Text shown
◆ ◆ ◆ ◆ ◆

My argument is that these are imprecise terms. That is not a good way of legislating, not least because at the moment that a court decided that there had been misconduct such as that on which the hon. Gentleman wants it to decide and that none of the get-out clauses in new clause 3(5) applied, to all intents and purposes the court would have decided, in the public mind, that the Member of Parliament was guilty—end of story—and I cannot see how that would not affect whatever might happen in a subsequent recall.

I have one final problem with the drafting. I understand why the hon. Member for Cambridge has provided in subsection (7):

“Nothing in this section shall be construed as affecting any provision of the Bill of Rights 1689.”

That appears because several Members have pointed out that there is a problem: if the Bill of Rights says that no proceeding in Parliament should be “impeached or questioned” in any court of law or any other place, it would be a bit rum for a court expressly to be told that it can go forward on the basis of whether or not an MP has “misconducted” themselves in a proceeding in Parliament. The new clause expressly says that one of the criteria that can be considered is “conduct”, whether it be as a Member of Parliament or not—completely and utterly irrelevantly.

◆ ◆ ◆ ◆ ◆

Dataset
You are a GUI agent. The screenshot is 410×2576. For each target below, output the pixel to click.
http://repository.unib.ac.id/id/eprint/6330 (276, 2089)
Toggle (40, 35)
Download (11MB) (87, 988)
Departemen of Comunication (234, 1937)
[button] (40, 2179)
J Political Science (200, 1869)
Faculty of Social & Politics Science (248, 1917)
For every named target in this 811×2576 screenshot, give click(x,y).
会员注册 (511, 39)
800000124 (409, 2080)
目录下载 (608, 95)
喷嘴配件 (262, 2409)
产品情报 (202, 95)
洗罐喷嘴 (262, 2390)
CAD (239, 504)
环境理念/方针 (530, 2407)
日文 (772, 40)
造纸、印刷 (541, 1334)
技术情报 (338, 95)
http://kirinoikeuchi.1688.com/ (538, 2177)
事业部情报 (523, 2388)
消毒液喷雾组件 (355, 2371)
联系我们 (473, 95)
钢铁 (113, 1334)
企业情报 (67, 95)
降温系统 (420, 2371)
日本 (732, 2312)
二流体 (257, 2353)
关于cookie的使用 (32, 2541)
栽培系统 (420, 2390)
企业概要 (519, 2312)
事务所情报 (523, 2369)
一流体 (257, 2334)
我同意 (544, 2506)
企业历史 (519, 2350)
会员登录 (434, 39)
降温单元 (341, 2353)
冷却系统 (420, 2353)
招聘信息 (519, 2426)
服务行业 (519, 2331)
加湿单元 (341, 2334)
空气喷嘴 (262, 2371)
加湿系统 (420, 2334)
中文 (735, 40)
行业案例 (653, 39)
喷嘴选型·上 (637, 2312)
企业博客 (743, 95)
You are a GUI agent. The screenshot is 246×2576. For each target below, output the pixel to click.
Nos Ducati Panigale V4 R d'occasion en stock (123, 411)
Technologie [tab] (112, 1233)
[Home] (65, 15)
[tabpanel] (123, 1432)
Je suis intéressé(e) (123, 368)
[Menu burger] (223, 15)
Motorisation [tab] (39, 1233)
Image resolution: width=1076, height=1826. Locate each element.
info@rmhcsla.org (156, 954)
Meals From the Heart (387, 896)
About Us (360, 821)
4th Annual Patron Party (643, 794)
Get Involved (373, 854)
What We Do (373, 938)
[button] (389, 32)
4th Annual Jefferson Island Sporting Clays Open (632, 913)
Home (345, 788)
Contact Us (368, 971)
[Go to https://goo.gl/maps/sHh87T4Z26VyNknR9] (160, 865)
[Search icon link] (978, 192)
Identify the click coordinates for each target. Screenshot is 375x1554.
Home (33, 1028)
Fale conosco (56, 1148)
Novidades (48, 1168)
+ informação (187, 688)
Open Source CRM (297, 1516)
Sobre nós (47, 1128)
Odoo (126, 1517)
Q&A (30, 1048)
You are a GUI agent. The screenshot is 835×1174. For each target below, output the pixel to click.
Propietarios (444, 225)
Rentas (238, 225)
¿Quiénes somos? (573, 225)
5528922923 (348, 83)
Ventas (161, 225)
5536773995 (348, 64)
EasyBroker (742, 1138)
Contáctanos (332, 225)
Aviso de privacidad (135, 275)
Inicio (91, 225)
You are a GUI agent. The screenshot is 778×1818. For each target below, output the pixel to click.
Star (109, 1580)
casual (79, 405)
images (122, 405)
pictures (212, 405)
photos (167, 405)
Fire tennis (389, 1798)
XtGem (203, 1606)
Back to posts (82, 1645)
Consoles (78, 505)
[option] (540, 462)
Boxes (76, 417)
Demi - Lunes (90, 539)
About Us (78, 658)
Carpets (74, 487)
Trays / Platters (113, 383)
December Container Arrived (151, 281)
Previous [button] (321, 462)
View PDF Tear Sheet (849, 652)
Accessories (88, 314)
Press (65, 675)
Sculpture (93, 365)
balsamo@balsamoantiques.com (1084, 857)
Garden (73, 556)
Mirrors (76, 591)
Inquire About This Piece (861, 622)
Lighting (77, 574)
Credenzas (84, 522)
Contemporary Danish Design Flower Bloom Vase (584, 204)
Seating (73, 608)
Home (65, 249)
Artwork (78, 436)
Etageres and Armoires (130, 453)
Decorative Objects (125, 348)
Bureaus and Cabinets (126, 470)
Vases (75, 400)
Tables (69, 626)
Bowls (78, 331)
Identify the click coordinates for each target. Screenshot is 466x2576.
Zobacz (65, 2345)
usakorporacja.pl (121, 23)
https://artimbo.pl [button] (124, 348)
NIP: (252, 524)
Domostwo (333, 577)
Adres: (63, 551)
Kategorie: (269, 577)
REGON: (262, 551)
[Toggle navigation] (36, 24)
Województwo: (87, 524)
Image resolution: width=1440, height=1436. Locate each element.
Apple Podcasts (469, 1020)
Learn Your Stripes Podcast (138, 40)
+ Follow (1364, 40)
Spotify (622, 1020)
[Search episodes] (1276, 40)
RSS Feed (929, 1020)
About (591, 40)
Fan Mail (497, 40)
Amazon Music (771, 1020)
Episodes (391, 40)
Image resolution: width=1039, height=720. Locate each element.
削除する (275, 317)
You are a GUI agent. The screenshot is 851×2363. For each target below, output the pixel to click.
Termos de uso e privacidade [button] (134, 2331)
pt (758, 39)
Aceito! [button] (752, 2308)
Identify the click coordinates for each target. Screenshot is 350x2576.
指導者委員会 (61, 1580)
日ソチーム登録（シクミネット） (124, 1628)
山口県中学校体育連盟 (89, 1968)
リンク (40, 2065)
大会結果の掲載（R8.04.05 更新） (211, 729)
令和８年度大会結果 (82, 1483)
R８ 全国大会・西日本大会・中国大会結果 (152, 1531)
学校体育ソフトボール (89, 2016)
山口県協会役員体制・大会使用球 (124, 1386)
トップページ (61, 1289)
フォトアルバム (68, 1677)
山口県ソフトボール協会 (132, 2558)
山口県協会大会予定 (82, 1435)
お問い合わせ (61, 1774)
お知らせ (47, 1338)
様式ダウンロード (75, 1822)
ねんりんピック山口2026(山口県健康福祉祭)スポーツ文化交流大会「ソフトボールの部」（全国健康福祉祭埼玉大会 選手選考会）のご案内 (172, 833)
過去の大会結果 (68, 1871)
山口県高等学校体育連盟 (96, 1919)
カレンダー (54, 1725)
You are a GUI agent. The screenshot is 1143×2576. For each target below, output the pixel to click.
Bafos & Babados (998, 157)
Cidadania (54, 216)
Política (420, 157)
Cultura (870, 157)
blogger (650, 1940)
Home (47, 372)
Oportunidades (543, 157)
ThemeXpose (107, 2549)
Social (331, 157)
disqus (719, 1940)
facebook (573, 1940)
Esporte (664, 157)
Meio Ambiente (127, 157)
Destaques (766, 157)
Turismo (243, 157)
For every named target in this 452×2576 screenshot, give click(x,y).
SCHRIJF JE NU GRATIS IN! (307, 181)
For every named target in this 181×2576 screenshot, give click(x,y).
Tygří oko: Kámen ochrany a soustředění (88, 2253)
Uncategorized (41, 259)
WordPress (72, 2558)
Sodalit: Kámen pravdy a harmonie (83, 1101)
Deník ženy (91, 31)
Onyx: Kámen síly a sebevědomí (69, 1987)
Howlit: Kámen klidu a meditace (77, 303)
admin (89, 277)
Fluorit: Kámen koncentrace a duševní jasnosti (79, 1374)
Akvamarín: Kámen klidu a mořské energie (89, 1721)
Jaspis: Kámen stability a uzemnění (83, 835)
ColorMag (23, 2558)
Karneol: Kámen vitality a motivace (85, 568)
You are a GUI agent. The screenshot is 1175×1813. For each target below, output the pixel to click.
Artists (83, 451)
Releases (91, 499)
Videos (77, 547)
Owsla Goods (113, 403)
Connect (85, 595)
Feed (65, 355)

◆ ◆ ◆ ◆ ◆

Your goal
Reproduce the recall debate passage word for word from "My argument is" to "a subsequent recall.".

Result for this exercise
My argument is that these are imprecise terms. That is not a good way of legislating, not least because at the moment that a court decided that there had been misconduct such as that on which the hon. Gentleman wants it to decide and that none of the get-out clauses in new clause 3(5) applied, to all intents and purposes the court would have decided, in the public mind, that the Member of Parliament was guilty—end of story—and I cannot see how that would not affect whatever might happen in a subsequent recall.